The simulation revealed that positron tracks induce 1.5- and 2.2-fold more SSBs and DSBs, respectively, than beta-minus tracks. The greatest difference occurred at 400 eV, where positrons caused 55% increase in SSBs and 117% increase in DSBs compared with beta-minus particles.

These results imply that the direct interaction of a single positron with DNA should create more lethal damage than caused by a single beta-minus. “As each positron that is emitted loses energy as it interacts, an accumulation of the simulated interactions causes the total damage that we observe in the in vitro experiment,” Hioki notes.

Plotting the LET (a measure of how much energy an ionizing particle deposits per unit path length) revealed that maximum SSB and DSB production should occur at 250 eV (the kinetic energy near the end of its track) for both positrons and electrons. At this energy, a positron has roughly 7% higher LET than a beta-minus.

The spur model suggests that beta-minuses and positrons initially have similar radiation tracks, but behave differently at the lowest energies. For a sub-keV beta-minus, the mean separation between spurs is 20 times larger than the diameter of the DNA helix, while a sub-keV positron continuously forms spurs and builds up a blob along and at the end of its track. Thus, at sub-keV energies, a positron has a higher LET than a beta-minus. Additional ionization at the terminal annihilation event further increases the total number of ionizations per positron track.

“The biggest contribution to the higher DNA damage from positrons in comparison to beta-minuses is the higher LET of the particles at sub-keV energies, as well as contributions from the difference in charge,” says Hioki.

Dual role

The researchers point out that, in addition to an untapped therapeutic potential, positron-emitting radionuclides could also play a role in emerging theranostic strategies, for use as a combined therapeutic and diagnostic agent. For clinical use, however, the highly penetrating, low-ionizing nature of the emitted annihilation photons will require careful safety considerations when administering therapeutic doses of the radioactive compound.

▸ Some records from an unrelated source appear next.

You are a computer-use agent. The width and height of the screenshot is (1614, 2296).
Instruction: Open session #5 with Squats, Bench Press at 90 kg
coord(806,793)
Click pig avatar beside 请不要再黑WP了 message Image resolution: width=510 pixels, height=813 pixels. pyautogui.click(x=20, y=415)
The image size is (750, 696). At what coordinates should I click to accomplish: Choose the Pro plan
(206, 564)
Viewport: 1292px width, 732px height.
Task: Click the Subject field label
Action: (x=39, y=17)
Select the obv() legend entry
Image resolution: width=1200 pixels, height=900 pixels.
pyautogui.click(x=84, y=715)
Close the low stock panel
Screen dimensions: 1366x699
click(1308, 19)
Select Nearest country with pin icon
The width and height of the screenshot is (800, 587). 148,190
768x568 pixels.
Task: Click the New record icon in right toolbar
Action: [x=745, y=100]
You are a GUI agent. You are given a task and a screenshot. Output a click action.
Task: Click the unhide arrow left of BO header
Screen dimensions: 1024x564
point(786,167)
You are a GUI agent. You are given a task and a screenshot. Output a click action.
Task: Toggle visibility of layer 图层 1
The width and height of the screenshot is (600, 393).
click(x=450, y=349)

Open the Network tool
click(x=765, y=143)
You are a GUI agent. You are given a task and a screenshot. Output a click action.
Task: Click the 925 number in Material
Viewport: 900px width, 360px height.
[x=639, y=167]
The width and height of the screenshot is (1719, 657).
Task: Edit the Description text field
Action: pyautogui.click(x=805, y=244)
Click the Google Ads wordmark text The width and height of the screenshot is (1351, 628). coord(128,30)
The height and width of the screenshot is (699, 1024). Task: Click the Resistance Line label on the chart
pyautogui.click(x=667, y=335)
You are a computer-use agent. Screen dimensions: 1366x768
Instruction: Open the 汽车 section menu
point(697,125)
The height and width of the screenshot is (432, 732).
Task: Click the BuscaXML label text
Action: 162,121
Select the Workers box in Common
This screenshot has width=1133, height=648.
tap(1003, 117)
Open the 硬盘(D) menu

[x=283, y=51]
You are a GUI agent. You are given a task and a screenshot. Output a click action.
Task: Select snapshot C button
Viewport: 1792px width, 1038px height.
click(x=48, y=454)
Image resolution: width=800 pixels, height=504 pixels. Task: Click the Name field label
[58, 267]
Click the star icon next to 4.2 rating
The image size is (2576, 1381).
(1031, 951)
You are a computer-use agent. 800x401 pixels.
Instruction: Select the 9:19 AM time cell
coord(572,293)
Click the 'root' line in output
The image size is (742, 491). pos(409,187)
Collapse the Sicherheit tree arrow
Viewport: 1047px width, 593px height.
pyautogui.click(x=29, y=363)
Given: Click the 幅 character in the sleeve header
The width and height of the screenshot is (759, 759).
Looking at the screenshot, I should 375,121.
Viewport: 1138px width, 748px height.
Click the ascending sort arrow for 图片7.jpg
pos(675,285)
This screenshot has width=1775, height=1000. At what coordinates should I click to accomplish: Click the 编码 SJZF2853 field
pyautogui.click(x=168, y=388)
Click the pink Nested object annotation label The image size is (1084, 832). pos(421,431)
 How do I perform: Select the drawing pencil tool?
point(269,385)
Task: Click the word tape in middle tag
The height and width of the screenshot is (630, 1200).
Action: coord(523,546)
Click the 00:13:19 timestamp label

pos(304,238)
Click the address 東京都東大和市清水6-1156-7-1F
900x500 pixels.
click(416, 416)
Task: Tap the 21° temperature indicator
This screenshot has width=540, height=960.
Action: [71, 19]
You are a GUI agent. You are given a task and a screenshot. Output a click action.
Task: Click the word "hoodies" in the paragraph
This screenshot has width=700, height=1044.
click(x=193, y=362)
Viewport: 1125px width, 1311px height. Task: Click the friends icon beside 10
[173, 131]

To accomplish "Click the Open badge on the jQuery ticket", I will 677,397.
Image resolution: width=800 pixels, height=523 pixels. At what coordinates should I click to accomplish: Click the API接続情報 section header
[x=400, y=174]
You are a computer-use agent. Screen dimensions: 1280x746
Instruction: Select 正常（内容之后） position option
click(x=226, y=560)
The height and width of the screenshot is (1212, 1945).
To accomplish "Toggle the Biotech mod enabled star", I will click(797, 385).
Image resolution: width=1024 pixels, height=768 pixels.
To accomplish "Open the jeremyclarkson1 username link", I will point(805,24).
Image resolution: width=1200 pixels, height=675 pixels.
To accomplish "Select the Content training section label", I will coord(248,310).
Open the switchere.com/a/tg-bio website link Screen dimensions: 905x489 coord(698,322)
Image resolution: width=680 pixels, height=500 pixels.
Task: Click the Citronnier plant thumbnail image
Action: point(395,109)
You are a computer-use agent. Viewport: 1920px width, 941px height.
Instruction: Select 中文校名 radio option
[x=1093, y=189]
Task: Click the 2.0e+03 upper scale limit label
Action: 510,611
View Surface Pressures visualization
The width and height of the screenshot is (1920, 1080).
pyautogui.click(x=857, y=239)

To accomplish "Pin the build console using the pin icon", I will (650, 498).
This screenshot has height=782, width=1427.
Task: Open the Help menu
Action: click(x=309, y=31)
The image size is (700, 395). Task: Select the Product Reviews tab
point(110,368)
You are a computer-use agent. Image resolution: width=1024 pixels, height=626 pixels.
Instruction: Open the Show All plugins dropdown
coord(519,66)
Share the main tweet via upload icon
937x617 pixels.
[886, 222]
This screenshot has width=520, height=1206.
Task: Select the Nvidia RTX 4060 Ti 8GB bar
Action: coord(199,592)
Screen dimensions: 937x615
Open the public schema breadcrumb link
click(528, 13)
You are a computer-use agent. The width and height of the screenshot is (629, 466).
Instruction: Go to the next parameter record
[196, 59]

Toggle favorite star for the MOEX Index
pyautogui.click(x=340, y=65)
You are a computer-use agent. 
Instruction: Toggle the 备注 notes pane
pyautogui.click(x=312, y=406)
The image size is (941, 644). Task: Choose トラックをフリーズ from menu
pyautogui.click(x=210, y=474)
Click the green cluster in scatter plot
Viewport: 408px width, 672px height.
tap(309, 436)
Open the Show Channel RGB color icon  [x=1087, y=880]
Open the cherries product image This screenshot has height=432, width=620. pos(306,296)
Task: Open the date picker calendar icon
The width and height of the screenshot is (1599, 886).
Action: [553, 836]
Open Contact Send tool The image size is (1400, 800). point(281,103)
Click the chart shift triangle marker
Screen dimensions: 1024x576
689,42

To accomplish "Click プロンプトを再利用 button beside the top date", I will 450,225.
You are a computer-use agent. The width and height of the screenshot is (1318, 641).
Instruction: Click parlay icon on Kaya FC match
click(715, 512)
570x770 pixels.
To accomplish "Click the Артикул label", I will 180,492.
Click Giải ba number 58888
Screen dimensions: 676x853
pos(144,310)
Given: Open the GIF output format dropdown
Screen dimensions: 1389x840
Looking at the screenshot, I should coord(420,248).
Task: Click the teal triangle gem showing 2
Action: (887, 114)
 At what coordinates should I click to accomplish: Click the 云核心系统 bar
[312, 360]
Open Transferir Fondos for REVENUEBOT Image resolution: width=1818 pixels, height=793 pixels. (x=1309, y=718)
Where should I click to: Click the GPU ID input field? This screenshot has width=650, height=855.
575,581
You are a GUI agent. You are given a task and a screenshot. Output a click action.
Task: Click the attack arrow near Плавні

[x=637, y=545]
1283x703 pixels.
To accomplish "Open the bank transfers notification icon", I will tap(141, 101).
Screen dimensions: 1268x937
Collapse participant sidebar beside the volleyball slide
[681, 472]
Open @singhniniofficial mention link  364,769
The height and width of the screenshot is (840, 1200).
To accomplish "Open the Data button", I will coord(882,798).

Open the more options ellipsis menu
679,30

“As this study demonstrated the therapeutic potential of positrons, we are currently working on the next step – to optimize the administered activities to maximize its treatment efficacy,” Hioki tells Physics World. “We are also performing biological assays to demonstrate the impact that positrons have on the cellular mechanisms that lead to the results we observed in the cell survival assays.”